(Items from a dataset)
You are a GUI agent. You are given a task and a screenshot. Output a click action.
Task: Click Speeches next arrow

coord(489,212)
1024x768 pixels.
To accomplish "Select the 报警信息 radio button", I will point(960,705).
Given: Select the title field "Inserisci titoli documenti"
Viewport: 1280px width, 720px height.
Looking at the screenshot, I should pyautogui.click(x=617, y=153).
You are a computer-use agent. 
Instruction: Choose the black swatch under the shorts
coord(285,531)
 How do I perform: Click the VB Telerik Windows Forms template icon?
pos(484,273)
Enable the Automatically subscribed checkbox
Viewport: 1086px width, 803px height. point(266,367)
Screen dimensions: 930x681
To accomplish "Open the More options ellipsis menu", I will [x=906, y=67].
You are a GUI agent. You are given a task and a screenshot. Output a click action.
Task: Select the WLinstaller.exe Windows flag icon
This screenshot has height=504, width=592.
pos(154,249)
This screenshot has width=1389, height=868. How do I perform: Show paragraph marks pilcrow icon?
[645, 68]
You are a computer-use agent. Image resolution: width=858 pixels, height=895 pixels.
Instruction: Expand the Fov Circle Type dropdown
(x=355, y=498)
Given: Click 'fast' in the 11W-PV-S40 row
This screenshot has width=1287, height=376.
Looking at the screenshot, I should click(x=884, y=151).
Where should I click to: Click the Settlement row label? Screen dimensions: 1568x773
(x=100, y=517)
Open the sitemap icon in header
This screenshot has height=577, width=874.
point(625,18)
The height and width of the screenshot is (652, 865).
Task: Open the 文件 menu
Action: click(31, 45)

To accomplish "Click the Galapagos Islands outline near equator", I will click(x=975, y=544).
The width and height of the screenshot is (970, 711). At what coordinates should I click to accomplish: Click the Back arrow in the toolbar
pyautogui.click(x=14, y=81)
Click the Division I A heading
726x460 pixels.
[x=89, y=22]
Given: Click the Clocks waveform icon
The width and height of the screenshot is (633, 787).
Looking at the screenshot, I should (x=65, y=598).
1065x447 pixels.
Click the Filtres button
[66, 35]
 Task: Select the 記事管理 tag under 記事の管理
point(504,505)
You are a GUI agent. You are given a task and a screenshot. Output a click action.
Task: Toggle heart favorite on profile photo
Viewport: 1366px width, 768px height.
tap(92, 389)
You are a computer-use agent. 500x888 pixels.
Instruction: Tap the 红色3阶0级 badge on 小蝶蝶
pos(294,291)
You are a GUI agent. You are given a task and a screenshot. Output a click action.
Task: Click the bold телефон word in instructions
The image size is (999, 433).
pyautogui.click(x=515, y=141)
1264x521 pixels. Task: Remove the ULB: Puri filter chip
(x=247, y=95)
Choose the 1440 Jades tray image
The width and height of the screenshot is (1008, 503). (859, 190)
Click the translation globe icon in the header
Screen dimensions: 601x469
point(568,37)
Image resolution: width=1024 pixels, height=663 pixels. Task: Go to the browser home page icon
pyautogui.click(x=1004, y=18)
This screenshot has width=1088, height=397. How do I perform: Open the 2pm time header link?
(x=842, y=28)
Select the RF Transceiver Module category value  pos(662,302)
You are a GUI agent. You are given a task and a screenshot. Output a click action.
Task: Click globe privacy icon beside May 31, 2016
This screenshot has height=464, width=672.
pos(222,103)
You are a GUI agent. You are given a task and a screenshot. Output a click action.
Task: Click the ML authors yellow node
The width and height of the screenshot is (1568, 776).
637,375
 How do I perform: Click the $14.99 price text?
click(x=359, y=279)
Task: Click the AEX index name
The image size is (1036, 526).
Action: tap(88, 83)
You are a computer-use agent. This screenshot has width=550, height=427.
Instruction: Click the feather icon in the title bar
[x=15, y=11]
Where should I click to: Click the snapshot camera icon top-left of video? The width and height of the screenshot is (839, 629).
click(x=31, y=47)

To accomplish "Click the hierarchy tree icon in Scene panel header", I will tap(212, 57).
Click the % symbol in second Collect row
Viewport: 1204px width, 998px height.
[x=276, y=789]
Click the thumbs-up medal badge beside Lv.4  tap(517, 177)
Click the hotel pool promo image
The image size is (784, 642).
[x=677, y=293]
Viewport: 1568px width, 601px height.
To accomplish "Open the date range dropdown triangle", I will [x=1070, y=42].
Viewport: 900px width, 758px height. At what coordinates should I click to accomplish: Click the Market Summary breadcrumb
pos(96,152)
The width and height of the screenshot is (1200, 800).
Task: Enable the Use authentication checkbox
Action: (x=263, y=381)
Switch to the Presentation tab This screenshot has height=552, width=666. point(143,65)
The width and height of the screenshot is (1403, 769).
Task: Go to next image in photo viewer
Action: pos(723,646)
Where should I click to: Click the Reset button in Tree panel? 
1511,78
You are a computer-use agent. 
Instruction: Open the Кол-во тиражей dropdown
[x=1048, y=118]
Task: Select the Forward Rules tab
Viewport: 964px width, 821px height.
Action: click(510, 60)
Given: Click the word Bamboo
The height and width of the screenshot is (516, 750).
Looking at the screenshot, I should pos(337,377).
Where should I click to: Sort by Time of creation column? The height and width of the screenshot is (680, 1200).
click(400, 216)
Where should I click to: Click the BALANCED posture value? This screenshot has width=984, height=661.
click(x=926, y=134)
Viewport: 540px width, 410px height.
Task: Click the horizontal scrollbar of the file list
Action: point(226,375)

TO DO:
Search the records for the word "computer" and copy out every line that holds it.

EXERCISE RESULT:
You are a computer-use agent. 
You are a computer-use agent. Image resolution: width=858 pixels, height=895 pixels.
You are a computer-use agent. 500x888 pixels.
You are a computer-use agent. This screenshot has width=550, height=427.
You are a computer-use agent. 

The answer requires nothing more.